### What this task involves
Please copy exactly the lines from the top of the data through the line containing "[Suche] (245, 14)", and nothing else.

[Stored items]
= = = = =

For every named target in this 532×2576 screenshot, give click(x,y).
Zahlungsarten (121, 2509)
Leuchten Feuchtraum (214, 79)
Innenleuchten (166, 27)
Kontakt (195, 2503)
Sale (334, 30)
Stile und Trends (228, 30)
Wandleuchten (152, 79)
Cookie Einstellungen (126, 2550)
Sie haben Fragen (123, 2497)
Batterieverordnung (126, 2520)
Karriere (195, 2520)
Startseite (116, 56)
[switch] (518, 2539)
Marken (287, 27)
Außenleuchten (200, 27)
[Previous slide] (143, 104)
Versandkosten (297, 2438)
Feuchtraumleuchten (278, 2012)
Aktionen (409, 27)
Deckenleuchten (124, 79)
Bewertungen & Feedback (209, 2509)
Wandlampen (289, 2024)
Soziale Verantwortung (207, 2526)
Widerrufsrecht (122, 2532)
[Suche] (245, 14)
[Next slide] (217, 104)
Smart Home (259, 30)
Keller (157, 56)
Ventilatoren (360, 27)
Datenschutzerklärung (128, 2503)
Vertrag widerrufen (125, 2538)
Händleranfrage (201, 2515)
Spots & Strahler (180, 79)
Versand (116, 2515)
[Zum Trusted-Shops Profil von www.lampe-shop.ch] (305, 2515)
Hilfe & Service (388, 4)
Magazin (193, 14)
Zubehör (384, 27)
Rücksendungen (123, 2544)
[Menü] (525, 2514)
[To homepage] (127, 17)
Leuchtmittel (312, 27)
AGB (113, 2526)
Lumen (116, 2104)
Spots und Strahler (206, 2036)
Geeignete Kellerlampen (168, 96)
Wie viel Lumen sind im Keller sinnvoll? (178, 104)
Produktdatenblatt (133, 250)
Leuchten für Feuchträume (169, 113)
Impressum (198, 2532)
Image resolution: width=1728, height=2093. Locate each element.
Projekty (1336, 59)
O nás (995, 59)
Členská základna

= = = = =

### Result of the exercise
For every named target in this 532×2576 screenshot, give click(x,y).
Zahlungsarten (121, 2509)
Leuchten Feuchtraum (214, 79)
Innenleuchten (166, 27)
Kontakt (195, 2503)
Sale (334, 30)
Stile und Trends (228, 30)
Wandleuchten (152, 79)
Cookie Einstellungen (126, 2550)
Sie haben Fragen (123, 2497)
Batterieverordnung (126, 2520)
Karriere (195, 2520)
Startseite (116, 56)
[switch] (518, 2539)
Marken (287, 27)
Außenleuchten (200, 27)
[Previous slide] (143, 104)
Versandkosten (297, 2438)
Feuchtraumleuchten (278, 2012)
Aktionen (409, 27)
Deckenleuchten (124, 79)
Bewertungen & Feedback (209, 2509)
Wandlampen (289, 2024)
Soziale Verantwortung (207, 2526)
Widerrufsrecht (122, 2532)
[Suche] (245, 14)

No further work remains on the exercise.